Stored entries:
######
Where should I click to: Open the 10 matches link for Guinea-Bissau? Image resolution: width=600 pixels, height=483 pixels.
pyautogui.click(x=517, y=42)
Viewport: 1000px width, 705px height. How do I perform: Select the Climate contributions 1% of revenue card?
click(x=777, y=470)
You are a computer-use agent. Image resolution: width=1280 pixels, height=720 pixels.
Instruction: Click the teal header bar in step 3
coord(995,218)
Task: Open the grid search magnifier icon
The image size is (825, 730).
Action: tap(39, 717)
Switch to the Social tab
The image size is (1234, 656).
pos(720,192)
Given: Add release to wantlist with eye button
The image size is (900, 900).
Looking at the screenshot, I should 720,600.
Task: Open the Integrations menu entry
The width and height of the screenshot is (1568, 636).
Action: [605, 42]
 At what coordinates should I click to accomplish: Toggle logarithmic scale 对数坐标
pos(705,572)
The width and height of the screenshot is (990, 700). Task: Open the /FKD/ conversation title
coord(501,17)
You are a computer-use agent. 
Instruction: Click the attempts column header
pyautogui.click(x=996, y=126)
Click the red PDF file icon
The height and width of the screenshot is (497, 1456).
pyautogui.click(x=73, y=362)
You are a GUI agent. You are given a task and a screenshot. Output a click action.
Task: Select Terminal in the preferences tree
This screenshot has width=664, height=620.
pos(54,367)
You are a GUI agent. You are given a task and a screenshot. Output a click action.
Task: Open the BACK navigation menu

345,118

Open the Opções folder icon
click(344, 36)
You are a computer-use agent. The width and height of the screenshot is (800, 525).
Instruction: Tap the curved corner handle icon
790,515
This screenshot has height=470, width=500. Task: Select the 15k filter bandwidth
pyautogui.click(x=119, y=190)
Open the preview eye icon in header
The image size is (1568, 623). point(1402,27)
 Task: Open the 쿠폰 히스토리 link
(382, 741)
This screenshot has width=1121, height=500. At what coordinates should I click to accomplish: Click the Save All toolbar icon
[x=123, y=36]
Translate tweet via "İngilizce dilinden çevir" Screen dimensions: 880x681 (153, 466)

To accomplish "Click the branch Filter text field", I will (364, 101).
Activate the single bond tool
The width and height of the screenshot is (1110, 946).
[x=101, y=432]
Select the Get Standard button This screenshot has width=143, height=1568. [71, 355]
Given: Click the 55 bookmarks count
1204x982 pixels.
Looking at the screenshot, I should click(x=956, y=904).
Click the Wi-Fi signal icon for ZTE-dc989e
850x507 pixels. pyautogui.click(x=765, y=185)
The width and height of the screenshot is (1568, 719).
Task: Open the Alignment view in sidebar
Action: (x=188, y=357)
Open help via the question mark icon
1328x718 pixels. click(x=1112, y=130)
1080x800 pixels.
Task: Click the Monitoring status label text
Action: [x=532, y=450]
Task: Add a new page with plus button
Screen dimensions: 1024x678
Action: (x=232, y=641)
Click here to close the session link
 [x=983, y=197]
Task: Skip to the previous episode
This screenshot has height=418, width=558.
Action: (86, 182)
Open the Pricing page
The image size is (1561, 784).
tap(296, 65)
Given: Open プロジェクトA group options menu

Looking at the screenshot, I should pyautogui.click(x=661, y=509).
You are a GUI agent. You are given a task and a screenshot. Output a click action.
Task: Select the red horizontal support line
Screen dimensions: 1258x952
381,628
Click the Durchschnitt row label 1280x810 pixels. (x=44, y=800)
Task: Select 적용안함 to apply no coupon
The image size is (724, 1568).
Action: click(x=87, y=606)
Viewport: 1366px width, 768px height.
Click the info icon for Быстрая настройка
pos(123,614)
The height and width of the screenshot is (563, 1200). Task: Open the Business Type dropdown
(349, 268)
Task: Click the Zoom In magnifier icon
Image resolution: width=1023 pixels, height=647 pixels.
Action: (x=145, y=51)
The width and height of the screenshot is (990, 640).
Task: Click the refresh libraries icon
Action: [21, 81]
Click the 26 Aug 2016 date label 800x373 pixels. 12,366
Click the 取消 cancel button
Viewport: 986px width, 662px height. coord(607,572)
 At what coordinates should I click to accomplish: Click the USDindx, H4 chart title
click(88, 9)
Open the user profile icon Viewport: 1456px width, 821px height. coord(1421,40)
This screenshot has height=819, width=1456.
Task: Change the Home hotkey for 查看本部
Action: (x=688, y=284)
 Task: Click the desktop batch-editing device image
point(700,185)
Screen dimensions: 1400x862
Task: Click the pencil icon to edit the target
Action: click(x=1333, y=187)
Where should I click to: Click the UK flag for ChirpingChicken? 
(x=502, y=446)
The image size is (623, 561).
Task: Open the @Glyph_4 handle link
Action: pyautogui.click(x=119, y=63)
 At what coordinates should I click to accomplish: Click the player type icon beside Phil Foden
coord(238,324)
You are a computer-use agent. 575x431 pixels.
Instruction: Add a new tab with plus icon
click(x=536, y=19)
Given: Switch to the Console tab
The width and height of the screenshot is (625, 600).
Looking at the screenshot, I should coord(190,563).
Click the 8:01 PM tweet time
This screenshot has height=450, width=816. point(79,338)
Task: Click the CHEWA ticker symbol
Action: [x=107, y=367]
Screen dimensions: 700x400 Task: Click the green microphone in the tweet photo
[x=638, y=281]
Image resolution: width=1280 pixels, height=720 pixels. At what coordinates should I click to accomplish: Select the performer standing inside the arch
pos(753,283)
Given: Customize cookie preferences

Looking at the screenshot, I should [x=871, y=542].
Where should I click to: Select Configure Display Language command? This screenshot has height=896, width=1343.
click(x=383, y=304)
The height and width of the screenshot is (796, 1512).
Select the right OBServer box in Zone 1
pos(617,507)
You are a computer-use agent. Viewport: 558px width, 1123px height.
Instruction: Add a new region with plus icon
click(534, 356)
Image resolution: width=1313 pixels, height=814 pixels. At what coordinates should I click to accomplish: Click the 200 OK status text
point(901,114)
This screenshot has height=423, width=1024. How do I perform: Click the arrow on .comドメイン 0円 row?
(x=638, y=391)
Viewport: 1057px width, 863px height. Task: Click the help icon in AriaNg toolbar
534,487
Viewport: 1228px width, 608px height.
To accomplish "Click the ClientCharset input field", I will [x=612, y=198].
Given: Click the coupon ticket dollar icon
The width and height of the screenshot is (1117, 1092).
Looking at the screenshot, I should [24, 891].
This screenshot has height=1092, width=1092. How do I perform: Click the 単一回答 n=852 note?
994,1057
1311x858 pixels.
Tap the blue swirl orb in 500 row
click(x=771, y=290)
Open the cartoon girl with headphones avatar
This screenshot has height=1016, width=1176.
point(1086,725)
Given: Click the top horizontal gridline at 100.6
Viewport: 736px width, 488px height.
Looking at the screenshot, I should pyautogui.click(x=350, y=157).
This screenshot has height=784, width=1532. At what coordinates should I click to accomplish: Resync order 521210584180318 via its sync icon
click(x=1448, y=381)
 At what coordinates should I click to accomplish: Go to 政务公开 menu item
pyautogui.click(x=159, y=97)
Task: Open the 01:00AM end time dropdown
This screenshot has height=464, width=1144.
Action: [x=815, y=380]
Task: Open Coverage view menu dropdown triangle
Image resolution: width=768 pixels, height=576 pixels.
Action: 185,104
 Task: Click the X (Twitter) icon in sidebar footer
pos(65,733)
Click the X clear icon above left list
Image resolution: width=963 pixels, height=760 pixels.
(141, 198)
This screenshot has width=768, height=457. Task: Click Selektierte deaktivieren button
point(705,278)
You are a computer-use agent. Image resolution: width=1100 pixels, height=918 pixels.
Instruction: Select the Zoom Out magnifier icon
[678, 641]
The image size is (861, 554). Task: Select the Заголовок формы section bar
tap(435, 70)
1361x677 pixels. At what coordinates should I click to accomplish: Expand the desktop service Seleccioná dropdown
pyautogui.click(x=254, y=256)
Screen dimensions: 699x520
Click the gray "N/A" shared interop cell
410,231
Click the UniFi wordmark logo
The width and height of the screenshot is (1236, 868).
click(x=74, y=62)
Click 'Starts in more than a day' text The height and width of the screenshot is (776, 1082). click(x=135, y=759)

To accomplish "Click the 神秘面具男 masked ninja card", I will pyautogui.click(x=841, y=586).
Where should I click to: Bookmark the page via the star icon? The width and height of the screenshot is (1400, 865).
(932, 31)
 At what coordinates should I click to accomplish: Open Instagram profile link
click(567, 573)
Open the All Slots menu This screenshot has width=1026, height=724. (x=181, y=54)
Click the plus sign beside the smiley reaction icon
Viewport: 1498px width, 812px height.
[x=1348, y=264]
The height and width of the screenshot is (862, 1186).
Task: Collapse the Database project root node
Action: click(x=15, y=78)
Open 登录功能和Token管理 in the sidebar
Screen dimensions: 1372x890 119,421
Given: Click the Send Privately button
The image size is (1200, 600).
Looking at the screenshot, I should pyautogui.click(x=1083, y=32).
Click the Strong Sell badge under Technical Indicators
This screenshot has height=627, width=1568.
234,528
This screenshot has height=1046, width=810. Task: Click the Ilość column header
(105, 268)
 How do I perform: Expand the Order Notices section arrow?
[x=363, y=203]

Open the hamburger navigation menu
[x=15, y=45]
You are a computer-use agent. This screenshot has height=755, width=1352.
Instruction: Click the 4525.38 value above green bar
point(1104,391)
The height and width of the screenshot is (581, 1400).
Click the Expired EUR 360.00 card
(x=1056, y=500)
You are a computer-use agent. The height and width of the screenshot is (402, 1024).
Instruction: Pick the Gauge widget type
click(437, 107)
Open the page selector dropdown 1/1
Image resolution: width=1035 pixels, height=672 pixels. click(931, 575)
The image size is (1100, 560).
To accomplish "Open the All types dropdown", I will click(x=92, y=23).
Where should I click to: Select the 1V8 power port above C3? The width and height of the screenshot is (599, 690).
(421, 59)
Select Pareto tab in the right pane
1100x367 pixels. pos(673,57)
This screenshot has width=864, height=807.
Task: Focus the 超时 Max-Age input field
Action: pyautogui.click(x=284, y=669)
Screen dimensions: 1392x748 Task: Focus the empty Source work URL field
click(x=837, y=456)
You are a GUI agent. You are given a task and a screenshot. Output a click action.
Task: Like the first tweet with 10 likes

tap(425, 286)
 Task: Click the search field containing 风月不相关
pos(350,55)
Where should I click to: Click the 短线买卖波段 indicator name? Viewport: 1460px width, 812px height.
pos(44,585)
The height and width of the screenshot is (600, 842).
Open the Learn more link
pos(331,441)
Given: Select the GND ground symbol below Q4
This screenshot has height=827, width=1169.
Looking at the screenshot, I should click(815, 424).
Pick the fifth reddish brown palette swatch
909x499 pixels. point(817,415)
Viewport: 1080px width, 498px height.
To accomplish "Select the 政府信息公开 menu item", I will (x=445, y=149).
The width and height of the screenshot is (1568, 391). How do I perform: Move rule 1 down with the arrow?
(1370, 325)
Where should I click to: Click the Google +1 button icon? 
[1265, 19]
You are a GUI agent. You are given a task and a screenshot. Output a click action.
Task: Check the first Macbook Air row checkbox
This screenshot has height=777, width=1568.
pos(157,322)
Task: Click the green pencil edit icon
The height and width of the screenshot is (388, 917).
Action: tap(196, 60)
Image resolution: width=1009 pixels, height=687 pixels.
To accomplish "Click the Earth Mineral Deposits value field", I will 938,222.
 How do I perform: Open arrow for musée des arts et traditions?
######
Out of the records, collect only those lines that contain the string "horizontal".

Task: Select the red horizontal support line
Given: Click the top horizontal gridline at 100.6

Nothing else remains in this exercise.